The diagnostic features recognized for each sample are schematically summarized in Table 2. Some representative photomicrographs are shown in Figure 4. In particular, mortar samples show as distinctive ‘marker’ the presence of trachyte rocks, pumice, and glassy scoriae fragments (with a variable relative abundance ratio), apparently predominating over all the other constituents. The frequency of the aggregate grains oscillated from a minimum of 10% up to 40%. Samples were characterized by non-homogeneous sorting with a grain size distribution mainly ranging from the fine sand class (0.125–0.25 mm) to very coarse sand (1–2 mm). Granules composed of single volcanic minerals (e.g., alkali feldspar, clinopyroxene, biotite) were always present as common to sporadic components of the aggregate. Ceramic fragments were detected as minor constituents of the aggregate only in samples CN-9, 10, 13, and 15. The majority of the samples had a binder characterized by a clumpy texture without optical activity mixed with smaller patches with weak aggregate birefringence. These non-birefringent portions of the binder could consist of amorphous or weakly crystalline phases formed after ‘pozzolanic’ reactions. In fact, they were highlighted above all on the interfaces between aggregate granules (mainly glassy scoriae and pumices) and binder, while the birefringent portion was constituted by microcrystalline calcite.
Besides, several lime lumps were also recognized from rare to common constituents. They often appeared fractured, scarcely compact with not well-defined edges.

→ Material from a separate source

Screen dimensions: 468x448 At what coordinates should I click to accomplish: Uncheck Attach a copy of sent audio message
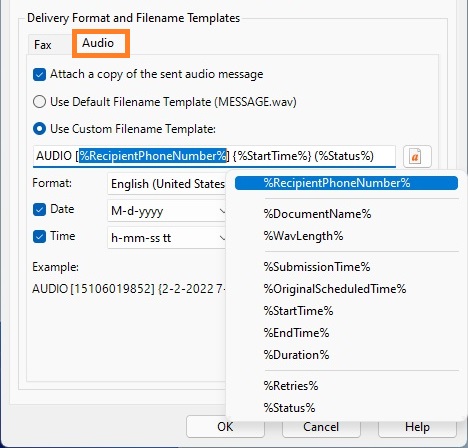tap(39, 74)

3.3. X-ray Powder Diffraction Analysis (XRPD)

This section discusses the results obtained from the interpretation of the XRPD patterns for three representative mortars. The XRPD patterns showed that despite the separation of the binder from the aggregate granules, some recognized mineralogical phases belonged to the aggregate sand, while the binder was composed of calcite (Figure 5). Therefore, pyroxene, feldspars (sanidine and plagioclase), hematite, and small amounts of quartz were part of the sandy aggregate added to a lime-based binder.
It is also possible to notice that the calcite appeared to be relatively more abundant (effect d104 more intense) in the binder of the sample CN-7 compared to the samples CN-12 and CN-13. The above-mentioned phases could obviously be assigned to the presence of small quantities of the finest component of the aggregate belonging to the coarse silt class (0.02–0.06 mm). The relatively lower abundance of calcite found in samples CN-12 and CN-13 can be likely explained by the presence in these samples of a certain percentage of amorphous portion consisting of calcium hydrate silicate (CSH) and calcium hydrate aluminate (CAH). The expected main XRD peaks of CSH were not observed in the carbonated lime. This was probably due to the amorphous character of CSH (low-crystallinity phases with different structures) or its principal peaks overlap with calcite. The fact that the peaks for CSH phases were not measured in mortar samples does not mean that they were not present, but rather, they may exist in the form of gels of very low crystallinity [17]. This result, according to the previously described petrographic data, was due to the occurrence of pozzolanic reactions that significantly compose large portions of the background matrix (binder) characterized by optical inactivity. In fact, as already reported in previous studies [18,19], the volcanic rock fragments composing the aggregates could cause the hydraulicization of the binder and the formation of these new phases, whose presence is demonstrated by observing, through optical microscopy, the reaction rims around the fragments of the aggregate.
To be noted also was the presence of a clay component attributable to the reaction between seawater (strongly concentrated in some alkaline ions) with a pre-existing mineralogical phase composing the aggregate.
Finally, the presence of Kieserite (MgSO4·H2O), magnesium sulphate, as a mineralogical phase of neoformation, despite the prewashing procedure carried out before proceeding to the preparation of the powders, was highlighted. This mineral was found in particular in greater quantities in the sample CN-13.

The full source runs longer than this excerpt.